New Renault Duster 1.3 turbo: More power to SUVs

The Renault Duster is now an old car (it was first launched in 2012), but some design changes on the exterior help make it look contemporary, like the branding on roof rails, and the design of the front grille and alloy wheels.

By:October 12, 2020 10:32 AM

 

Like the Hyundai Creta GDi variants and Kia Seltos T-GDi, the new Renault Duster powered by the 1.3-litre turbocharged petrol engine also offers the driver a spirited driving experience (in its segment). We drive it, and enjoy every minute driving, in and around Delhi. The Duster is now an old car (it was first launched in 2012), but some design changes on the exterior help make it look contemporary, like the branding on roof rails, and the design of the front grille and alloy wheels. It definitely doesn’t enjoy an imposing road presence that it did a few years ago, but does attract second glances every now and then. The same can’t be said of the cabin—it looks antique. From the touchscreen to the driver armrest to even controls on the steering wheel—the voice control stalk, for instance, is behind the steering wheel, on the right hand side—nothing looks fresh. But spacious it is, and seats possibly the most comfortable in its segment. The turbocharged petrol engine has a cubic capacity of 1330cc (maximum power of 156PS and torque of 254Nm).

Why is it so powerful?

The engine—smaller than the 1498cc of another variant of the Duster—produces 50PS more power, and is more fuel efficient. Why? The reason is it is fitted with a device called the ‘turbocharger’, which sucks in hot exhaust gas from the engine to spin a turbine that compresses air, and that air is forced back into the engine cylinder, leading to more efficient combustion of the air-fuel mixture. The result is the engine produces more power, even as it consumes lesser fuel.

How does it drive?

A turbocharger only works when the engine has reached a defined RPM, so in the initial second or two the acceleration feels lethargic—called the ‘turbo lag’—but soon enough this SUV accelerates so quickly, it’d leave you surprised. A notable thing is its drivability. For example, the steering feedback it offers—mechanical signals that the front tyres send to the steering wheel—is so accurate that you feel every bump and dip on the road through the steering wheel. This leads to safer driving. The claimed fuel efficiency is 16.5 km/litre, and while driving in and around Delhi I got 13 km/litre.

Should you buy one?

Its cabin looks dated (that’s where you will spend the maximum time), and there are so many nicer options in the market today.
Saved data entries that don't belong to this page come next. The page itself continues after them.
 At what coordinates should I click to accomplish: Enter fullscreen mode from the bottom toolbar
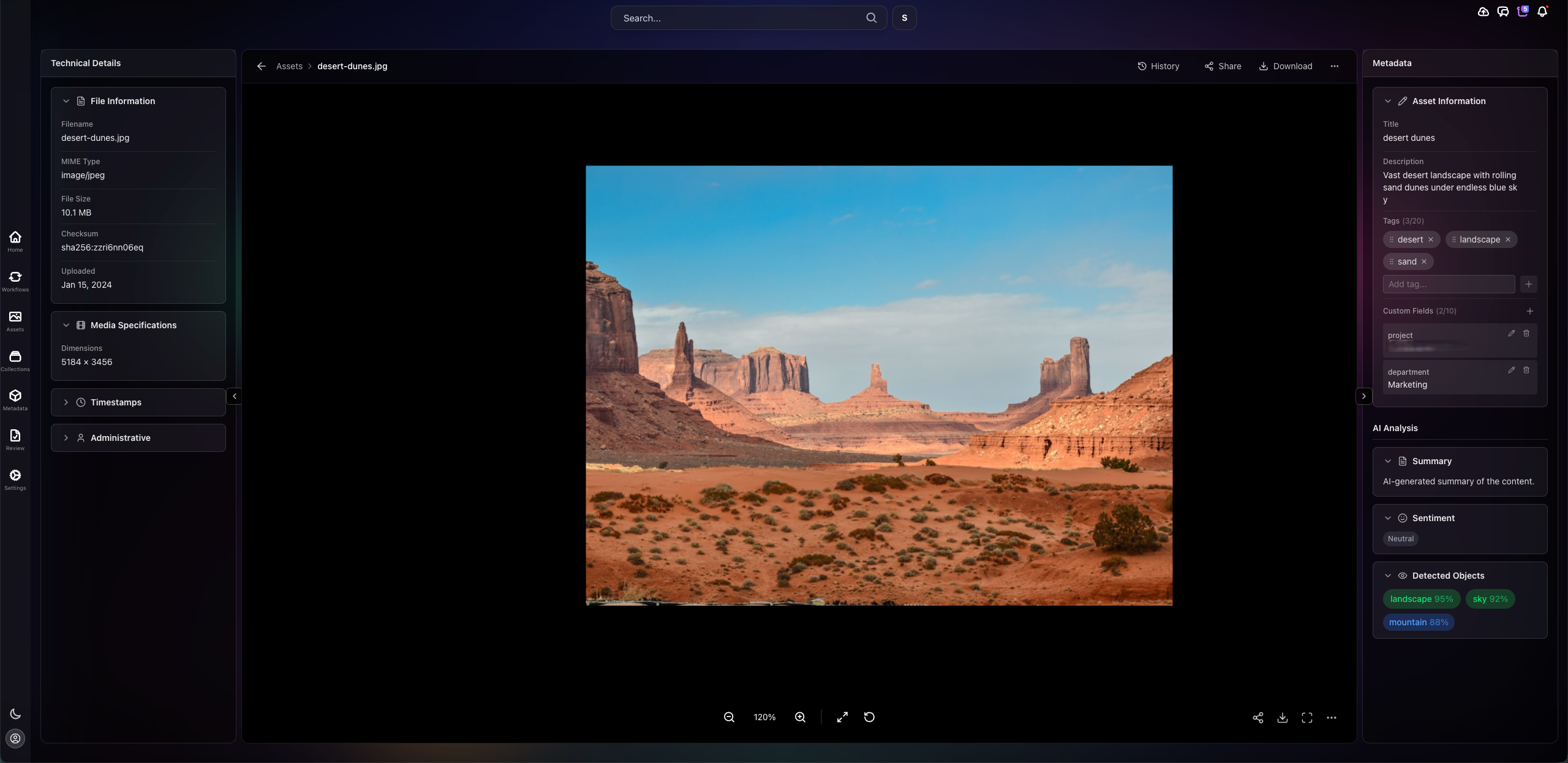(x=1306, y=718)
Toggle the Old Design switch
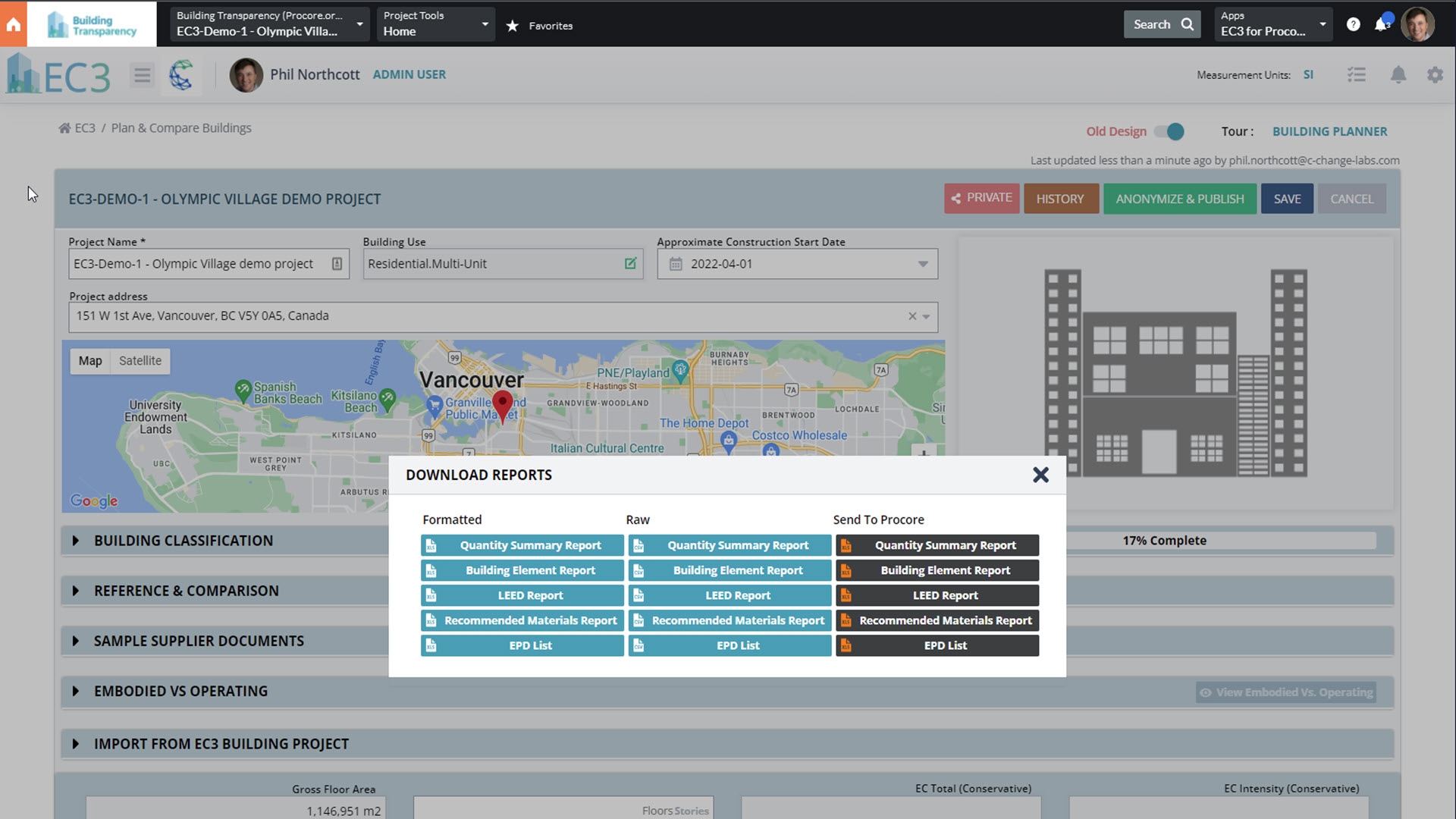 pyautogui.click(x=1169, y=131)
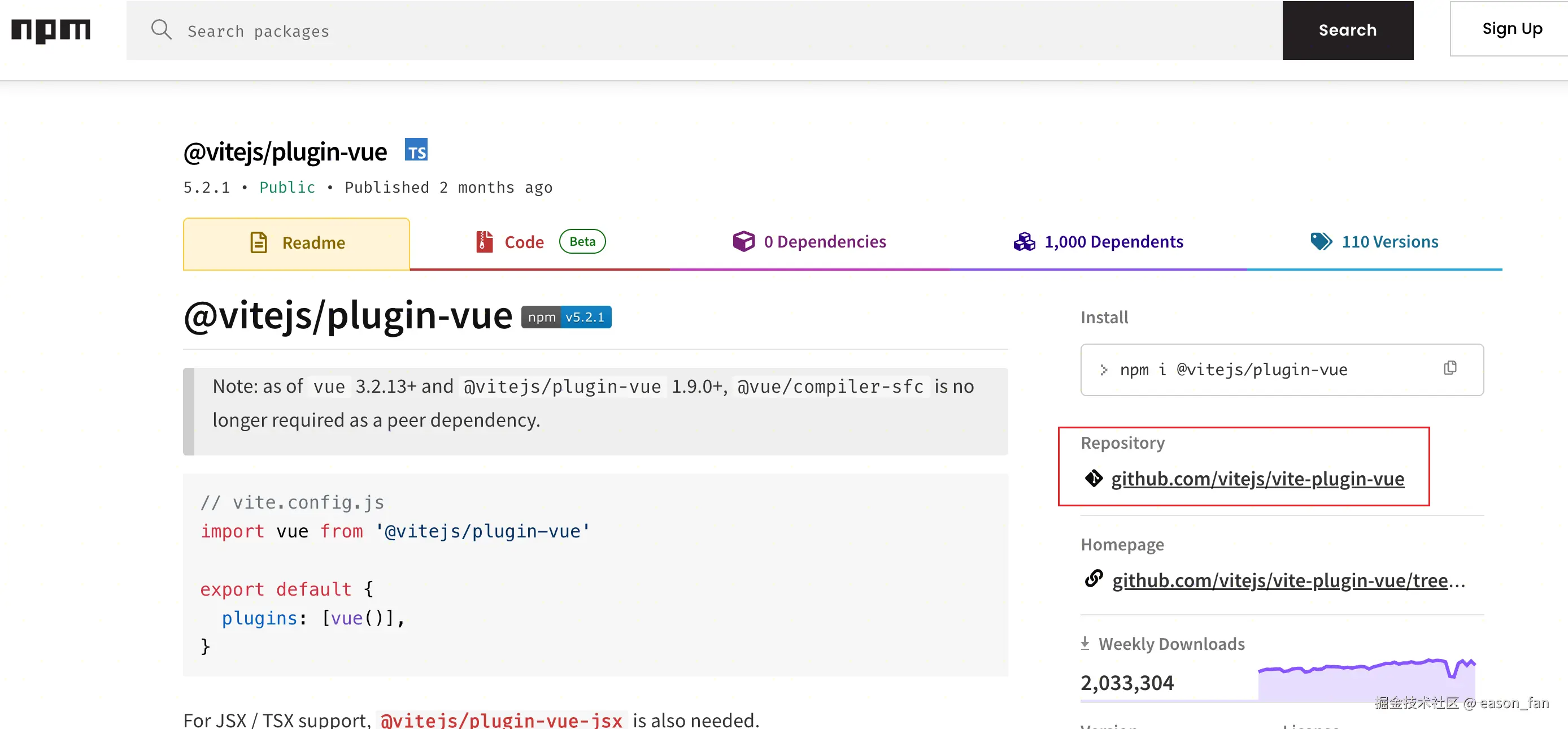Viewport: 1568px width, 729px height.
Task: Click the Weekly Downloads arrow icon
Action: (1084, 644)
But as far as turbocharged petrol engine options are concerned, the Duster 1.3 turbo is still the most affordable—while I drove the six-speed manual gearbox variant, the same engine is also available mated to a CVT gearbox with a seven-speed manual mode. Prices of turbo variants start from Rs 10.49 lakh for the manual, to Rs 13.59 lakh for the top-end CVT (ex-showroom, Delhi).